Enfin, sur les autres pistes, il s’agit d’une formule assez similaire mais qui s’approprie toujours plus d’éléments issus de la culture espagnole ( les moulins de Don Quichotte, La Maja vêtue de Goya dans le clip de Di mi nombre… ) sans pour autant être dans la juxtaposition de référence. Il s’agit plutôt de rendre hommage à une culture qui n’a jamais été sur le devant de la scène. Cet usage ne dessert pas pour autant le projet, bien au contraire: il aide à une construction réfléchie d’un univers.
La thématique centrale de l’album est elle aussi d’une profondeur plaisante. Il y a une certaine volonté de montrer qu’à travers les âges, l’amour reste le même, il reproduit les mêmes schémas, différents seulement par leur époque. D’une pierre deux coups, Rosalía propose un message universel qu’elle peut également transposer dans un siècle secoué par un sexisme persistant. La thématique de la femme est analysée en profondeur et sous toutes ses coutures. On observe d’une part, une chanteuse qui se forge une image d’icône à travers des visuels teintés d’images religieuses. Mais d’autre part, on constate aussi la réalité de certaines femmes considérées comme des objets comme le souligne avec justesse le clip de Bagdad. Ce titre est en référence à un bar de strip-tease de Barcelone et reprend le tube Cry me a river de Justin Timberlake.
Un succès qui dérange
Malgré son jeune âge, Rosalía fédère déjà un public grandissant aux quatre coins du globe. Mention spéciale pour ses passages dans des festivals de renom comme Coachella ou encore Lolapalooza au Chilli. Elle sera également présente à l’édition 2019 du festival parisien We love green et à la vue de l’émotion qu’elle suscite en Espagne, nous ne pouvons être qu’impatients.
Pourtant, des voix se sont élevées contre elle, l’accusant d’appropriation culturelle, d’objet formaté par les grands réseaux de distribution ( Sony entre autre ) et de déshonorer la culture autour du flamenco.
Mais ne serait-ce pas, au contraire, le plus merveilleux des hommages qu’une jeune génération puisse faire à ses prédécesseurs? Rosalía a grandi dans une région catalane, où la danse et la culture gitane étaient omniprésents. Ne jamais parler de tous ces codes qui l’ont aidé à se construire serait même une triste conséquence de la mondialisation qui tend souvent vert une uniformisation de la culture.

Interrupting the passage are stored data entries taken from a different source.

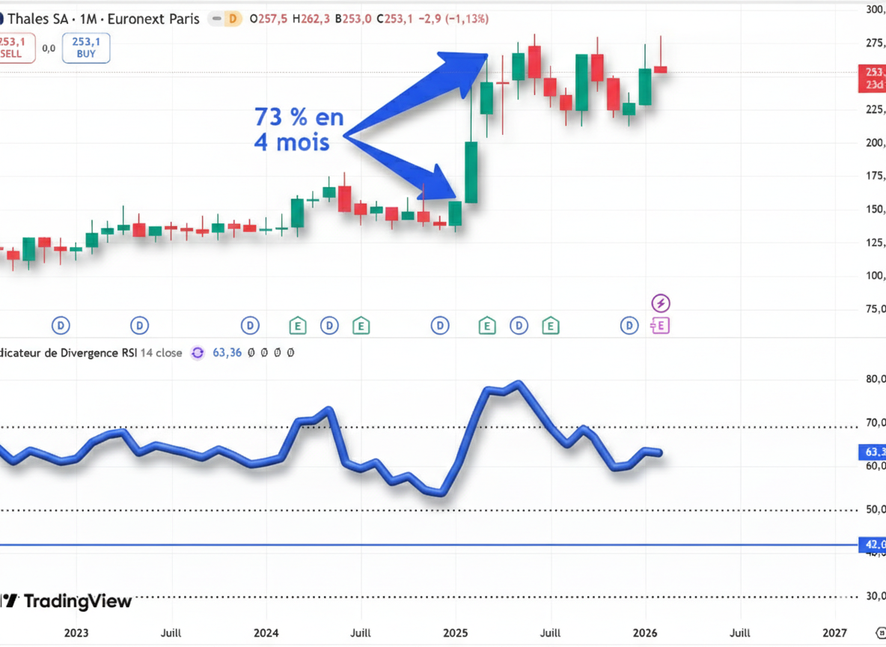
Task: Click the last green earnings E marker
Action: (551, 326)
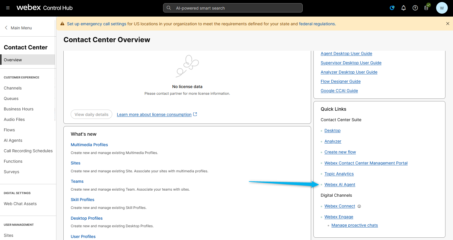
Task: Click the info icon beside Webex Connect
Action: (x=359, y=206)
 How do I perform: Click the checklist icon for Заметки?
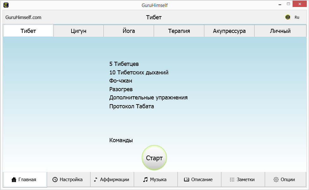point(232,180)
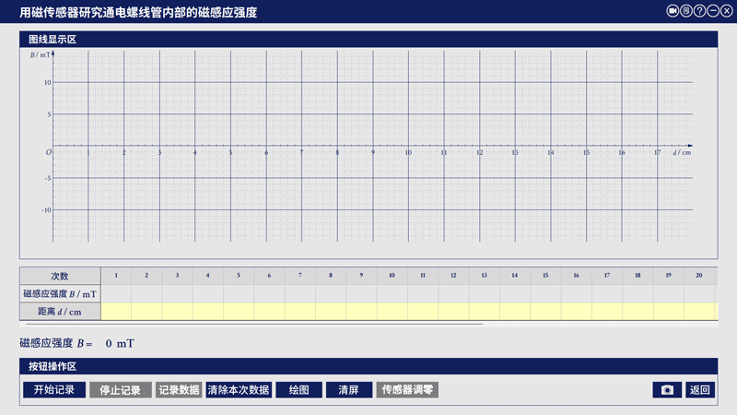
Task: Click the horizontal scrollbar under the data table
Action: click(x=252, y=324)
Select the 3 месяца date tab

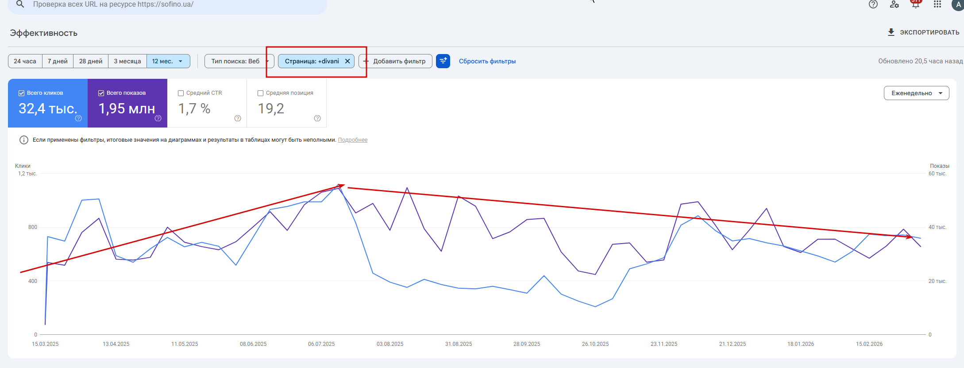(127, 61)

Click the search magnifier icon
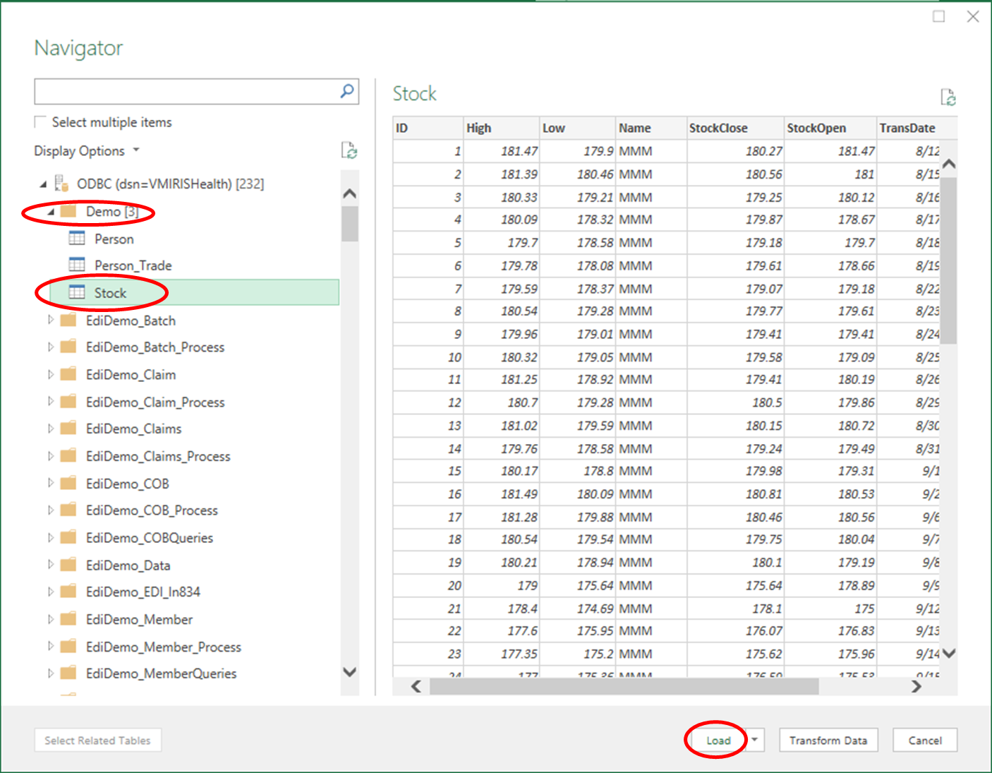[347, 91]
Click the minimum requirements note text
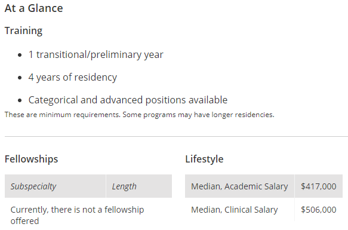The width and height of the screenshot is (348, 230). [x=139, y=115]
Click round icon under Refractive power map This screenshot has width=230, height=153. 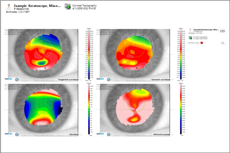109,134
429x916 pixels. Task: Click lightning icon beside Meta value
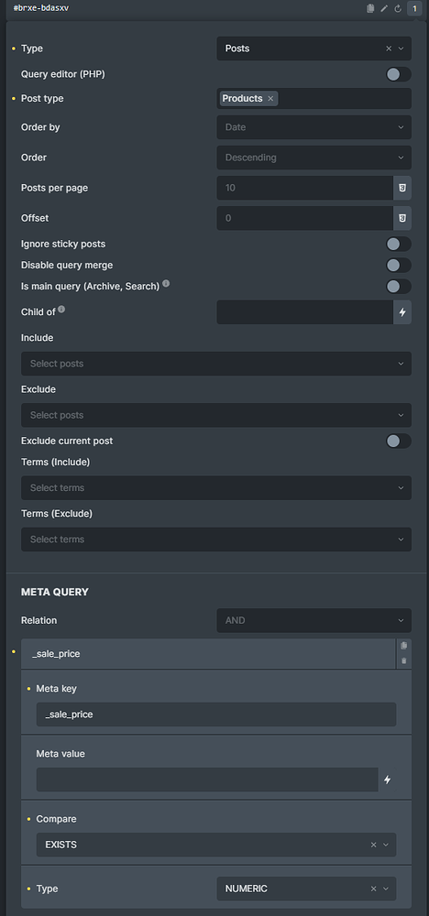(x=387, y=780)
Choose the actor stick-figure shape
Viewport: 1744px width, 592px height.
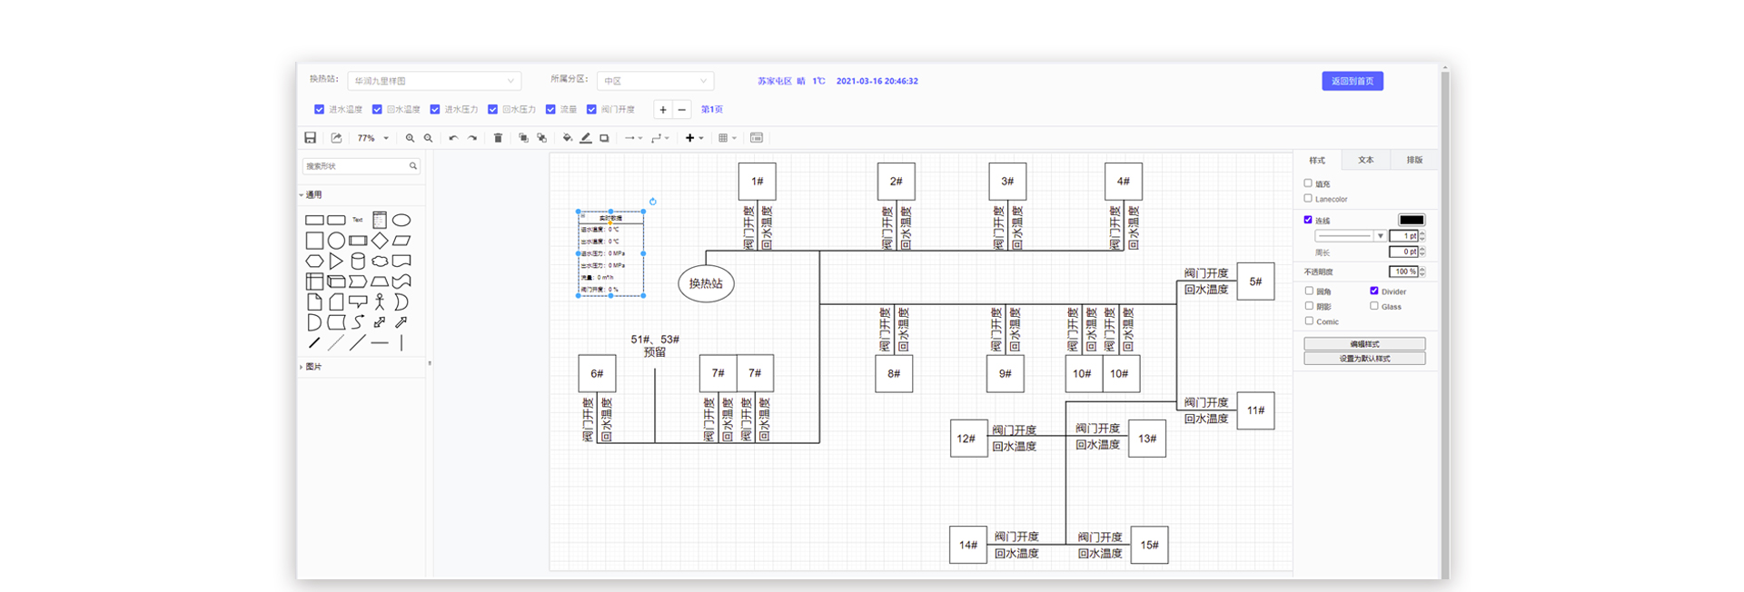380,301
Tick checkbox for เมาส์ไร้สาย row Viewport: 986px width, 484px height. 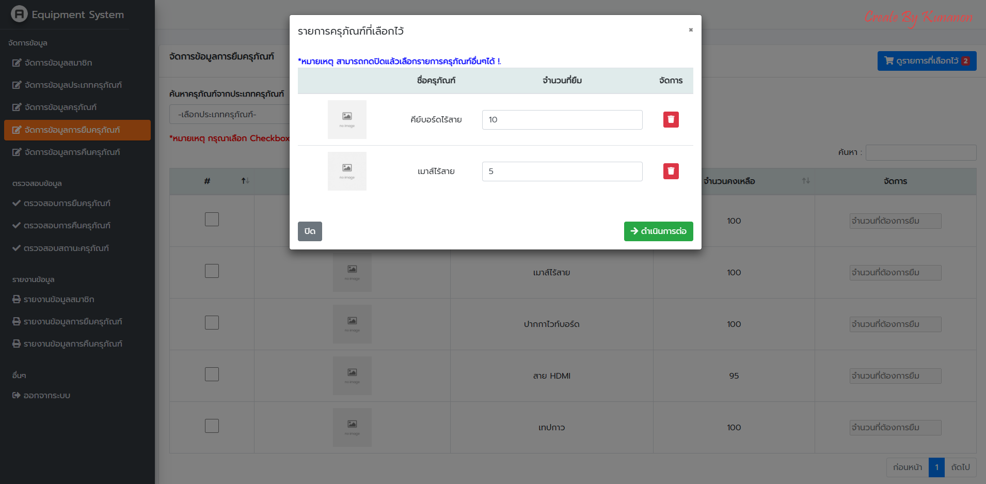(x=212, y=271)
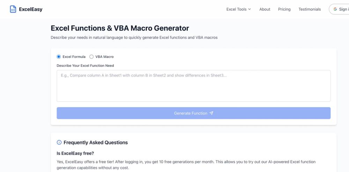
Task: Click the Excel Functions & VBA Macro Generator title
Action: (x=120, y=28)
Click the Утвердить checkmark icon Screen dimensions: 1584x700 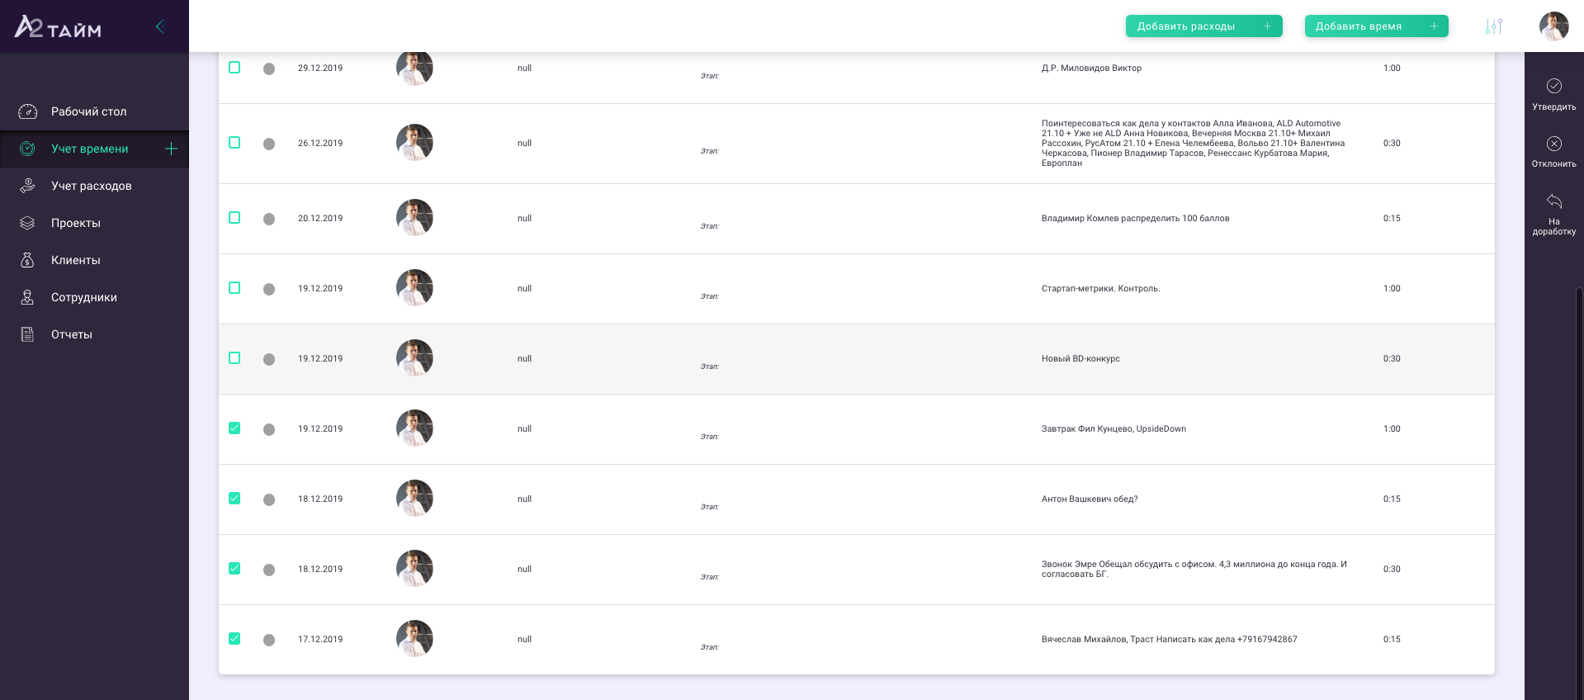pyautogui.click(x=1553, y=86)
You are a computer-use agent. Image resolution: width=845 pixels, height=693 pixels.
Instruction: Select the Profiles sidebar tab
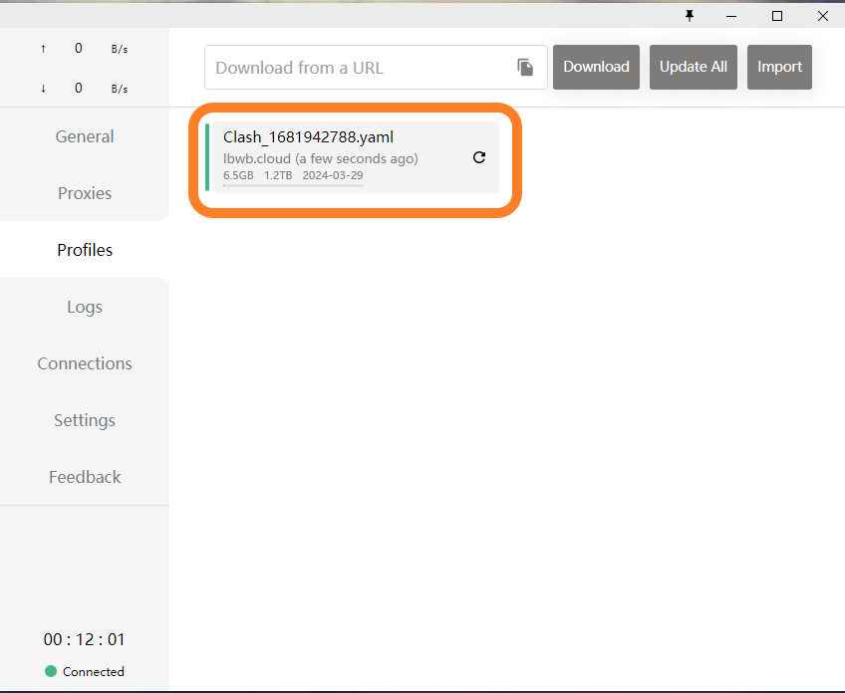[85, 250]
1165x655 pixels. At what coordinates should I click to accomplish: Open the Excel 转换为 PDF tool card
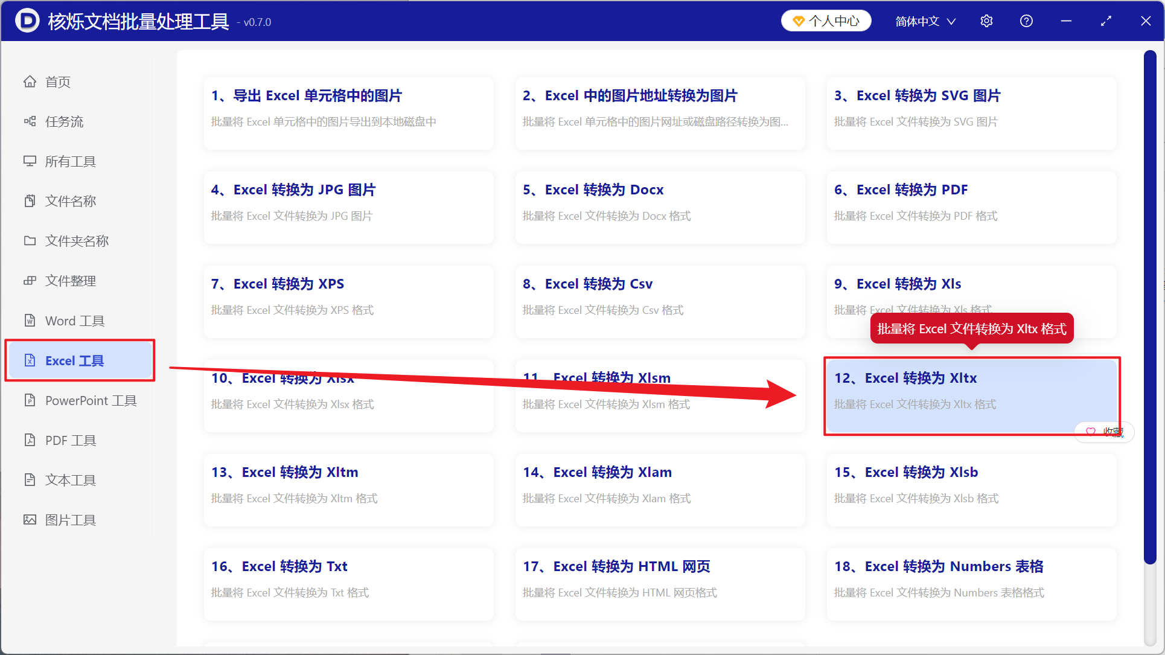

Ce qui nous amène au second point, la question économique. Signer un disque chez un grand label est-ce être un vendu pour autant? Il est certain que l’histoire est plus belle si on atteint le succès alors que personne ne nous a aidé. Mais cette critique semble de mauvaise foi dans le sens où Rosalía affirme avoir été libre de tous ses choix dans cet album. De plus, l’album Random access memories de Daft Punk a été réalisé avec Sony, nous ne le détestons pas pour autant.
Le triomphe de la culture hispanique?
En conclusion, nous défendons l’espoir que cette jeune femme au fort caractère continuera dans cette perspective. On pouvait la penser comme une alternative au reggaeton, style plutôt mainstream. Or, sa récente collaboration avec le papa du style colombien J Balvin témoigne d’un amour pour une culture qui n’a jamais été autant exposée. Nous louons ce rare aspect positif de la mondialisation et espérons entendre un peu plus de sonorités encore connotées world music dans la culture de masse.